The Konrath effect

Yesterday I came across an interview with J.A. Konrath… and then his blog… and then I bought one of his ebooks off of Amazon… and I was ready to bash my little head in. He writes 4,000 words a day. He’s thumbed his nose at the publishing industry by self-publishing his own books and making a crap-ton of money in the process (crap-ton is an actual unit of measurement, btw). And he isn’t afraid to tell the rest of us how it’s done.

It’s encouraging to know that consistent hard work pays off. Konrath’s blog bio reads, “There’s a word for a writer who never gives up… published.” But in his post about his self-published ebooks outselling his traditionally published ones, I had to ask whether that was because he was already popular. A fellow poster replied that she made 25k in eBook sales as a complete unknown.
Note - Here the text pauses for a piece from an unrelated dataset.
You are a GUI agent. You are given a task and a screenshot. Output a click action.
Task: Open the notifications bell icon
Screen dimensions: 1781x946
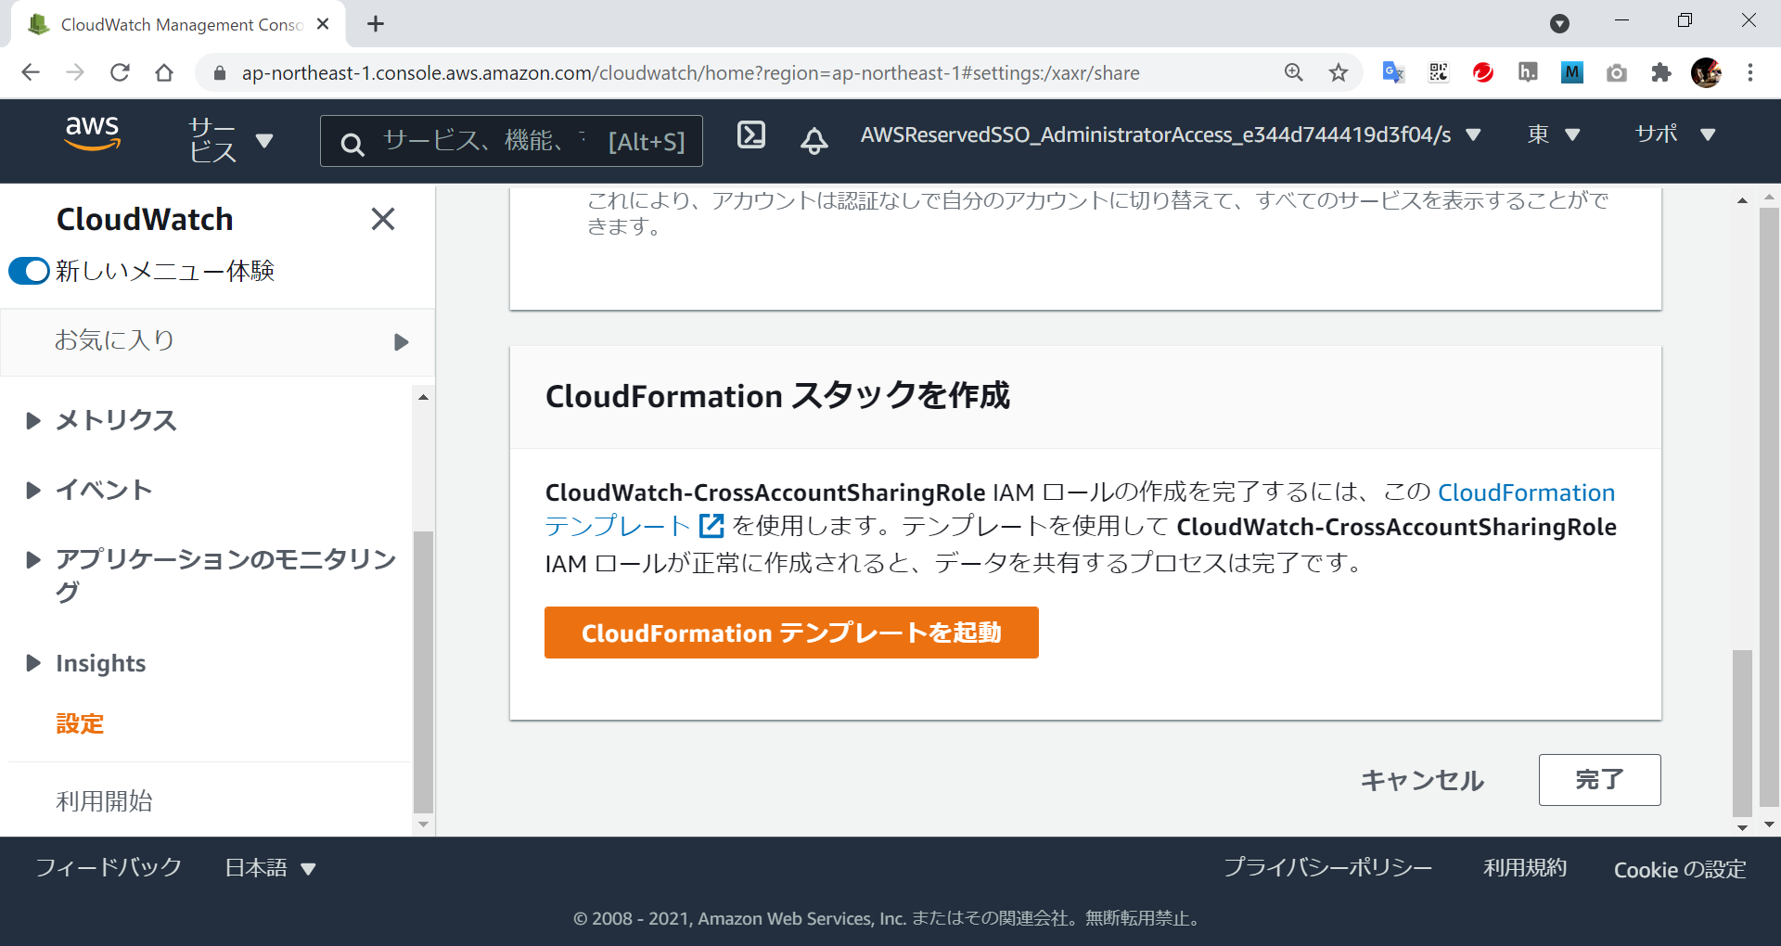tap(814, 140)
I’m hearing that more and more often. At the recent Writing Matters panel in Montclair, another self-published author talked about how he self-published and eventually got six-figure deals with two of the big 6.

More and more, writers are taking matters into their own hands. Amazon has their own publishing platform. Barnes and Noble launched one this week. There are countless print on demand publishers. Between Amazon, B&N and POD, pretty much anyone can become their own little writing factory. The only thing I’m still confused about is how do you get people to know about your books and buy them? I still haven’t gotten a satisfactory answer from anyone.

But it’s interesting to see so many writers taking charge of their own destinies. Many have felt that they were pawns on the board, and now thanks to writers like Konrath who are very encouraging, they’re running their own plays.


Filed under writing

2 responses to “The Konrath effect

  1. The best way I know of to get people to know about your Kindle books and buy them is to post on the Amazon boards and Kindleboards. One has to do this carefully, as a lot of readers don’t care for promotion on the Amazon boards. Overpromotion can bite you in the rear. But if you study the matter carefully and approach the boards in a polite, friendly, chatty manner, it works (not that I have sold 25K books!). This can help your books get onto Amazon’s bestseller lists, which helps drive sales too.

    I haven’t gotten my books up on B&N’s PubIt yet, so I can’t say how one gets noticed over there:-).

  2. Thanks, Ellen.
    I know that people don’t like when authors do a hard sell, but I am very intrigued by one Twitter promoter, @GeneDoucette who has been hawking his just-released book. I think you’re right that it’s the approach.

    Relationship-building is probably the most important part to getting the sale when you’re an unknown.

    Good luck on PubIt! And do let me know how your book fares over there. Would you share your title for the KwP readers so we can check it out?